[Opening DATASET RECORDS section]
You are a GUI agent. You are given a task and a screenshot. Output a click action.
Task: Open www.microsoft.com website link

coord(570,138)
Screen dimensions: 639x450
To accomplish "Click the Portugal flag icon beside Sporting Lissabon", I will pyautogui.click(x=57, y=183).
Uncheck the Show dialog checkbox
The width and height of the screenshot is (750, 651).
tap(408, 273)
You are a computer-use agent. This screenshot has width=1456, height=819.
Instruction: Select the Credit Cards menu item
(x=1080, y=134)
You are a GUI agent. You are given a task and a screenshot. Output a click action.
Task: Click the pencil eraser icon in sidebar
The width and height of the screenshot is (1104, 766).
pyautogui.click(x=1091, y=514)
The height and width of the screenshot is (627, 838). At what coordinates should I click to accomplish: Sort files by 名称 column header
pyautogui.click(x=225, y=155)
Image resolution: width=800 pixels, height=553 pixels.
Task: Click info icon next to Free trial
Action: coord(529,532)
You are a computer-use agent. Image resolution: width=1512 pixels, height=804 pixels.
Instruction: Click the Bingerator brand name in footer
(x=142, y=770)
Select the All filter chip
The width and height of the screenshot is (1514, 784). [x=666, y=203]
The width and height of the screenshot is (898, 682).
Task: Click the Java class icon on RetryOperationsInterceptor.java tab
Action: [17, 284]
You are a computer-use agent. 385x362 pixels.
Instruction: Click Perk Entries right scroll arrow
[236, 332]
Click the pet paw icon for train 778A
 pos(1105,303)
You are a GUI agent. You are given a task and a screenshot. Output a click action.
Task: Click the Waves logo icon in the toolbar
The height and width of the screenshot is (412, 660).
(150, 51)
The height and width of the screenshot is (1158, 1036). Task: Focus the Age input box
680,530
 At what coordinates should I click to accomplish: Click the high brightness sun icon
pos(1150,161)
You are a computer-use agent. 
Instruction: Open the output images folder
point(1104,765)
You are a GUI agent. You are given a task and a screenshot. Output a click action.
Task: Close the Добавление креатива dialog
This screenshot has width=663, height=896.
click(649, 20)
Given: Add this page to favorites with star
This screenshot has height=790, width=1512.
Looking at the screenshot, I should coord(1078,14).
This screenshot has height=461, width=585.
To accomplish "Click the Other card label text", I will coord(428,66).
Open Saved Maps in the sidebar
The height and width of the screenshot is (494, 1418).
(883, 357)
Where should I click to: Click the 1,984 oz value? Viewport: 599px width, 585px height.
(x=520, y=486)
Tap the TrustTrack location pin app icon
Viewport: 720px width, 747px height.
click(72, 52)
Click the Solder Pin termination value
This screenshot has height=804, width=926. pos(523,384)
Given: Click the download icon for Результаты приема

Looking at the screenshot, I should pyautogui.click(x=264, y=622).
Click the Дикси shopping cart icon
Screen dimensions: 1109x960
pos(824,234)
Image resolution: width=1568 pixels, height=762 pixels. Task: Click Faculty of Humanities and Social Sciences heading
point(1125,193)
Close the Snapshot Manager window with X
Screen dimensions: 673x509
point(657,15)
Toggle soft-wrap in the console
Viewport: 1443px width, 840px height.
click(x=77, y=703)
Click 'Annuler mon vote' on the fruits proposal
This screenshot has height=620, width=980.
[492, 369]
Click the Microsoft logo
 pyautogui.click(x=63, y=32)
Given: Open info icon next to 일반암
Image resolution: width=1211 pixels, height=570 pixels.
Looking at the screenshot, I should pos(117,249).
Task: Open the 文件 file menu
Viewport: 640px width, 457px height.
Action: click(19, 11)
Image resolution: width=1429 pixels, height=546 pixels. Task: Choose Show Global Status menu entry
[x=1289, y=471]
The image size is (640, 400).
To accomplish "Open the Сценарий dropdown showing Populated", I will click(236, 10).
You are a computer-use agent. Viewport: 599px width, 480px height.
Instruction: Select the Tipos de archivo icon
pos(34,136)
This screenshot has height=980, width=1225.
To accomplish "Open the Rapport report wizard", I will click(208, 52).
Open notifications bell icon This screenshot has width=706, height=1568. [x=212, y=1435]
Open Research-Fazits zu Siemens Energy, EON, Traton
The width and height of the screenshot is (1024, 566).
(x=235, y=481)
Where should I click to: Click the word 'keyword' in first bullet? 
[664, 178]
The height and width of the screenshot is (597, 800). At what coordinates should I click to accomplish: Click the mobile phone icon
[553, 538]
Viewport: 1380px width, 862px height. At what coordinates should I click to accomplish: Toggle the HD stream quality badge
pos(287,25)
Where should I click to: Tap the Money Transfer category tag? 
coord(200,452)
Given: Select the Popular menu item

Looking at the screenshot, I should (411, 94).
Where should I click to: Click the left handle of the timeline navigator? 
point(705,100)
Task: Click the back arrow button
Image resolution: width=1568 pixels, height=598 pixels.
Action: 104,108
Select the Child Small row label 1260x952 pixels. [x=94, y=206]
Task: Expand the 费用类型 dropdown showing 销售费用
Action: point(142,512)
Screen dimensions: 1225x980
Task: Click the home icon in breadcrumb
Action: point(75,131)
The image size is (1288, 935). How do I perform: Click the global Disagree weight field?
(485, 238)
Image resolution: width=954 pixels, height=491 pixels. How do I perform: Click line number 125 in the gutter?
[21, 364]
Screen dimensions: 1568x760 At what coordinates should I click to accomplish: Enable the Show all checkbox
[Closing DATASET RECORDS section]
## REQUIRED ACTION
An exact reproduction of all the records is required.

## ANSWER SPACE
You are a GUI agent. You are given a task and a screenshot. Output a click action.
Task: Open www.microsoft.com website link

coord(570,138)
Screen dimensions: 639x450
To accomplish "Click the Portugal flag icon beside Sporting Lissabon", I will pyautogui.click(x=57, y=183).
Uncheck the Show dialog checkbox
The width and height of the screenshot is (750, 651).
tap(408, 273)
You are a computer-use agent. This screenshot has width=1456, height=819.
Instruction: Select the Credit Cards menu item
(x=1080, y=134)
You are a GUI agent. You are given a task and a screenshot. Output a click action.
Task: Click the pencil eraser icon in sidebar
The width and height of the screenshot is (1104, 766).
pyautogui.click(x=1091, y=514)
The height and width of the screenshot is (627, 838). At what coordinates should I click to accomplish: Sort files by 名称 column header
pyautogui.click(x=225, y=155)
Image resolution: width=800 pixels, height=553 pixels.
Task: Click info icon next to Free trial
Action: coord(529,532)
You are a computer-use agent. Image resolution: width=1512 pixels, height=804 pixels.
Instruction: Click the Bingerator brand name in footer
(x=142, y=770)
Select the All filter chip
The width and height of the screenshot is (1514, 784). [x=666, y=203]
The width and height of the screenshot is (898, 682).
Task: Click the Java class icon on RetryOperationsInterceptor.java tab
Action: [17, 284]
You are a computer-use agent. 385x362 pixels.
Instruction: Click Perk Entries right scroll arrow
[236, 332]
Click the pet paw icon for train 778A
 pos(1105,303)
You are a GUI agent. You are given a task and a screenshot. Output a click action.
Task: Click the Waves logo icon in the toolbar
The height and width of the screenshot is (412, 660).
(150, 51)
The height and width of the screenshot is (1158, 1036). Task: Focus the Age input box
680,530
 At what coordinates should I click to accomplish: Click the high brightness sun icon
pos(1150,161)
You are a computer-use agent. 
Instruction: Open the output images folder
point(1104,765)
You are a GUI agent. You are given a task and a screenshot. Output a click action.
Task: Close the Добавление креатива dialog
This screenshot has width=663, height=896.
click(649, 20)
Given: Add this page to favorites with star
This screenshot has height=790, width=1512.
Looking at the screenshot, I should coord(1078,14).
This screenshot has height=461, width=585.
To accomplish "Click the Other card label text", I will coord(428,66).
Open Saved Maps in the sidebar
The height and width of the screenshot is (494, 1418).
(883, 357)
Where should I click to: Click the 1,984 oz value? Viewport: 599px width, 585px height.
(x=520, y=486)
Tap the TrustTrack location pin app icon
Viewport: 720px width, 747px height.
click(72, 52)
Click the Solder Pin termination value
This screenshot has height=804, width=926. pos(523,384)
Given: Click the download icon for Результаты приема

Looking at the screenshot, I should pyautogui.click(x=264, y=622).
Click the Дикси shopping cart icon
Screen dimensions: 1109x960
pos(824,234)
Image resolution: width=1568 pixels, height=762 pixels. Task: Click Faculty of Humanities and Social Sciences heading
point(1125,193)
Close the Snapshot Manager window with X
Screen dimensions: 673x509
point(657,15)
Toggle soft-wrap in the console
Viewport: 1443px width, 840px height.
click(x=77, y=703)
Click 'Annuler mon vote' on the fruits proposal
This screenshot has height=620, width=980.
[492, 369]
Click the Microsoft logo
 pyautogui.click(x=63, y=32)
Given: Open info icon next to 일반암
Image resolution: width=1211 pixels, height=570 pixels.
Looking at the screenshot, I should pos(117,249).
Task: Open the 文件 file menu
Viewport: 640px width, 457px height.
Action: click(19, 11)
Image resolution: width=1429 pixels, height=546 pixels. Task: Choose Show Global Status menu entry
[x=1289, y=471]
The image size is (640, 400).
To accomplish "Open the Сценарий dropdown showing Populated", I will click(236, 10).
You are a computer-use agent. Viewport: 599px width, 480px height.
Instruction: Select the Tipos de archivo icon
pos(34,136)
This screenshot has height=980, width=1225.
To accomplish "Open the Rapport report wizard", I will click(208, 52).
Open notifications bell icon This screenshot has width=706, height=1568. [x=212, y=1435]
Open Research-Fazits zu Siemens Energy, EON, Traton
The width and height of the screenshot is (1024, 566).
(x=235, y=481)
Where should I click to: Click the word 'keyword' in first bullet? 
[664, 178]
The height and width of the screenshot is (597, 800). At what coordinates should I click to accomplish: Click the mobile phone icon
[553, 538]
Viewport: 1380px width, 862px height. At what coordinates should I click to accomplish: Toggle the HD stream quality badge
pos(287,25)
Where should I click to: Tap the Money Transfer category tag? 
coord(200,452)
Given: Select the Popular menu item

Looking at the screenshot, I should (411, 94).
Where should I click to: Click the left handle of the timeline navigator? 
point(705,100)
Task: Click the back arrow button
Image resolution: width=1568 pixels, height=598 pixels.
Action: 104,108
Select the Child Small row label 1260x952 pixels. [x=94, y=206]
Task: Expand the 费用类型 dropdown showing 销售费用
Action: point(142,512)
Screen dimensions: 1225x980
Task: Click the home icon in breadcrumb
Action: point(75,131)
The image size is (1288, 935). How do I perform: Click the global Disagree weight field?
(485, 238)
Image resolution: width=954 pixels, height=491 pixels. How do I perform: Click line number 125 in the gutter?
[21, 364]
Screen dimensions: 1568x760 At what coordinates should I click to accomplish: Enable the Show all checkbox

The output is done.